Supplied information:

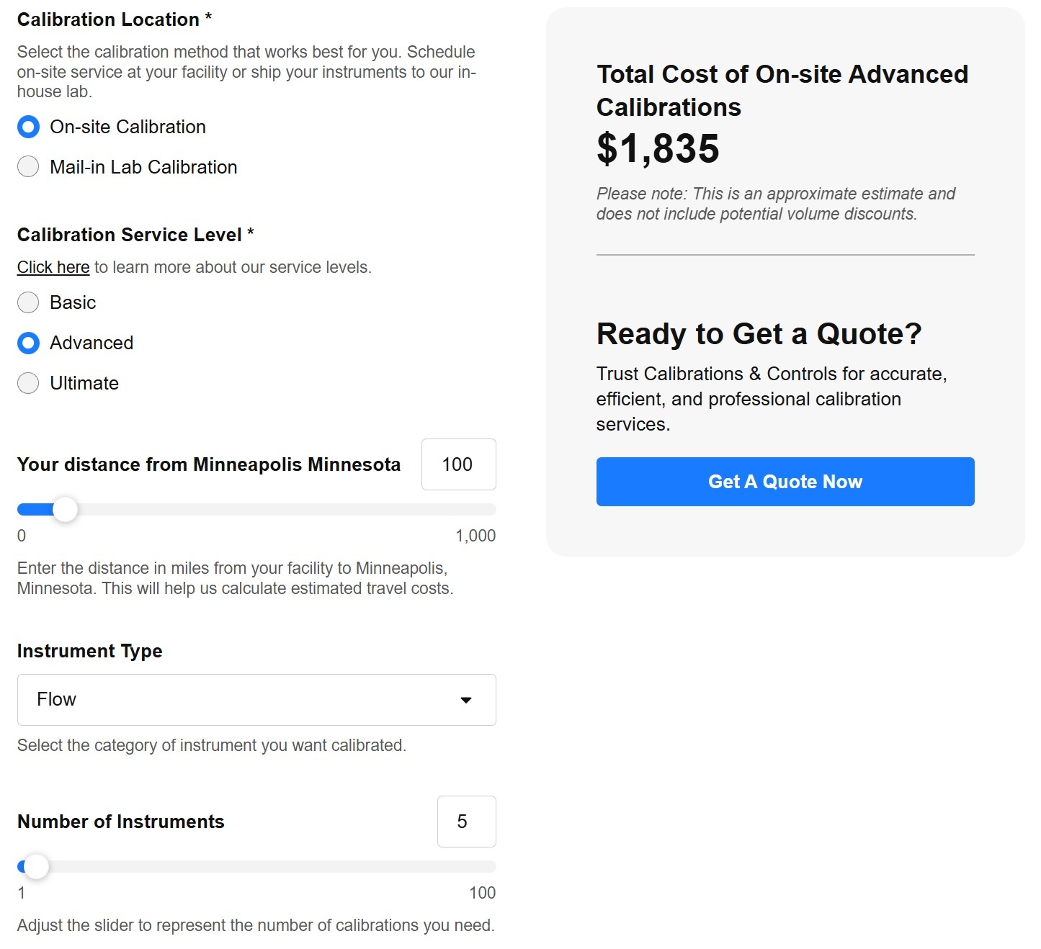Click the Ultimate label text
Image resolution: width=1041 pixels, height=949 pixels.
click(x=84, y=383)
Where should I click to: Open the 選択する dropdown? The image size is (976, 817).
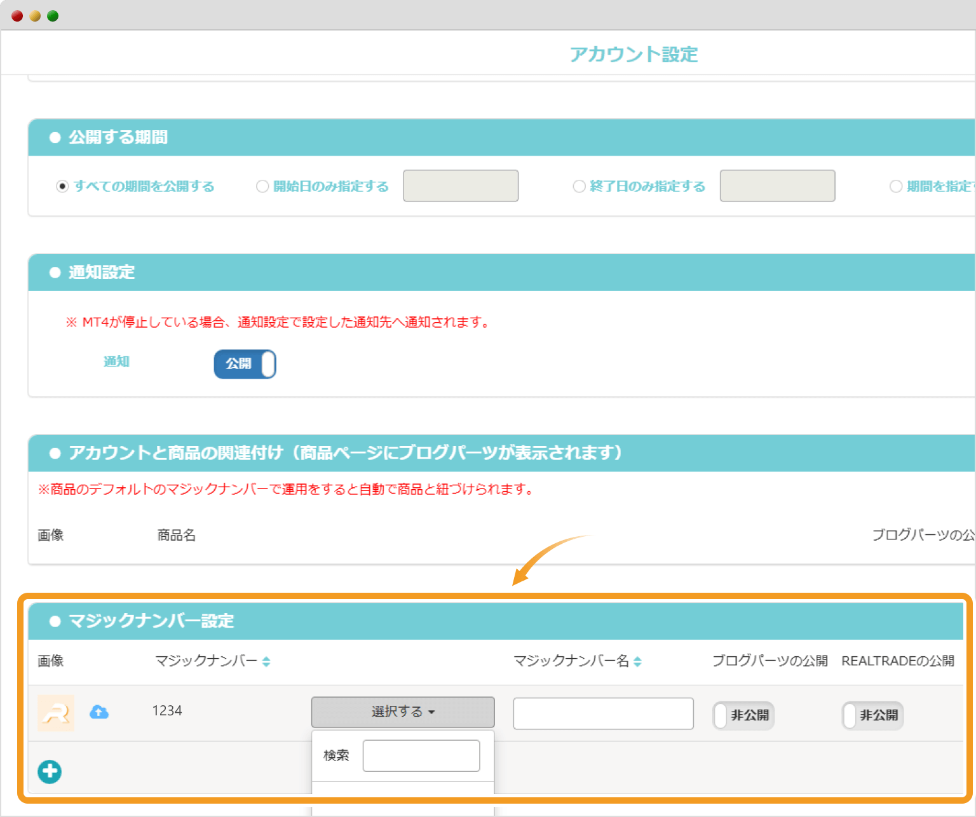click(402, 712)
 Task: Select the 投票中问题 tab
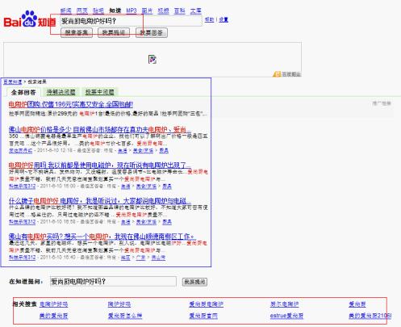100,92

Prompt: Your reply should consist solely of the lines from the line containing "Where should I" through the last line of the listing, unchanged and free of pictures.

Solution:
Where should I click to: Open the 選択する dropdown? The image size is (976, 817).
click(402, 712)
 Task: Select the 投票中问题 tab
100,92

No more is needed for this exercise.